While this chicken looks "fancy," it's actually super simple, and such a great way to increase your child's protein intake. The yummy fruit mixture makes the chicken sweet and accessible to young palates, plus, it's a great way to finish using left over pantry items!
Save money by using the dried fruit you already have on hand.
1 tsp olive oil
6 chicken cutlets
1tsp salt and pepper to taste, divided
4 cups dried fruit mixture (apricots, raisins, figs, cranberries)
1 pinch red pepper flakes *optional
1 Tbsp fresh rosemary, chopped
4 cloves garlic, minced
- Preheat oven to 375 F.
- To prepare rehydrated fruit mixture: Bring 1 quart of water to a boil and pour over dried fruit in a large bowl. Rehydrate fruit by letting it sit for 15 minutes.
- Remove fruit from bowl, reserving 1 cup for garnish.
- Add rehydrated fruit to blender or food processor, and process just until slightly chunky or your desired texture.
- Reserve half of the processed fruit for the fruit bread!
- Add rosemary, garlic, salt, and red pepper flakes (if using) to the other half of the fruit mixture.
- Lay chicken breasts flat on baking dish, season with salt and pepper, and place a small amount of the herb fruit mixture in the center. Slowly roll the ends of the chicken together, and hold with a toothpick (or two)!

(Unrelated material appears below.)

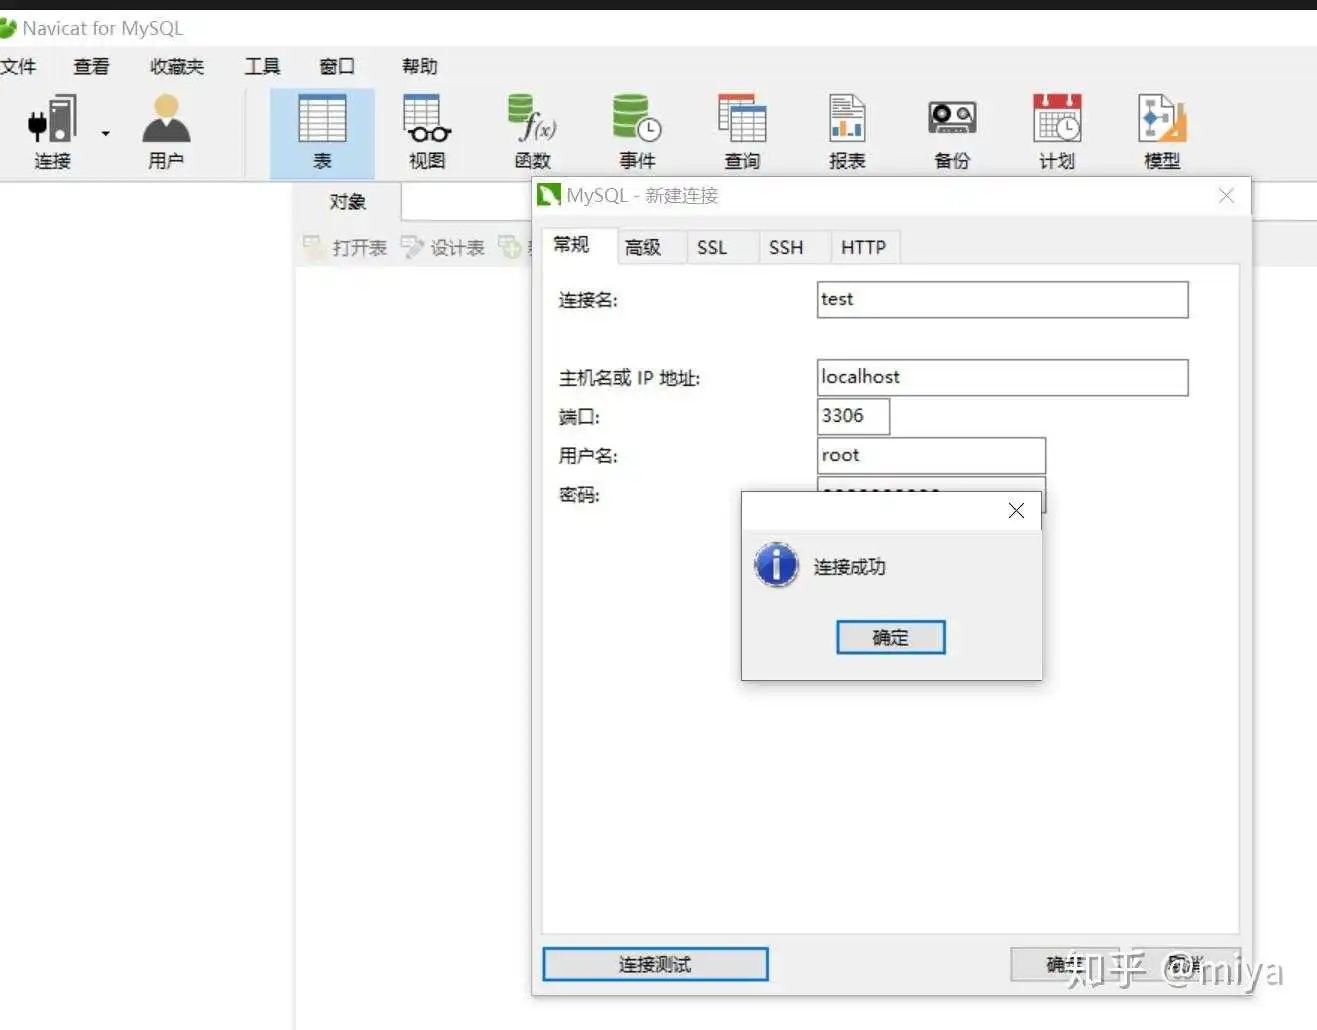1317x1030 pixels.
Task: Switch to the SSH tab
Action: (x=786, y=247)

- Place baking dish in oven for 30 minutes, or until chicken is cooked through and a thermometer measures 160 F.
- Once cooked, remove from oven and allow to cool for 10 minutes.
- Serve with reserved whole fruit on top as a garnish
- Slice thinly to reveal pinwheel design!
Try adding figs to your dried fruit mixture. They are loaded with fiber and help keep your child's gut happy and moving! This dish is just as yummy cold, as it is warm. So, pack leftovers in lunch boxes. This allows your child to get a burst of protein in the middle of the day, supporting learning and concentration for the afternoon.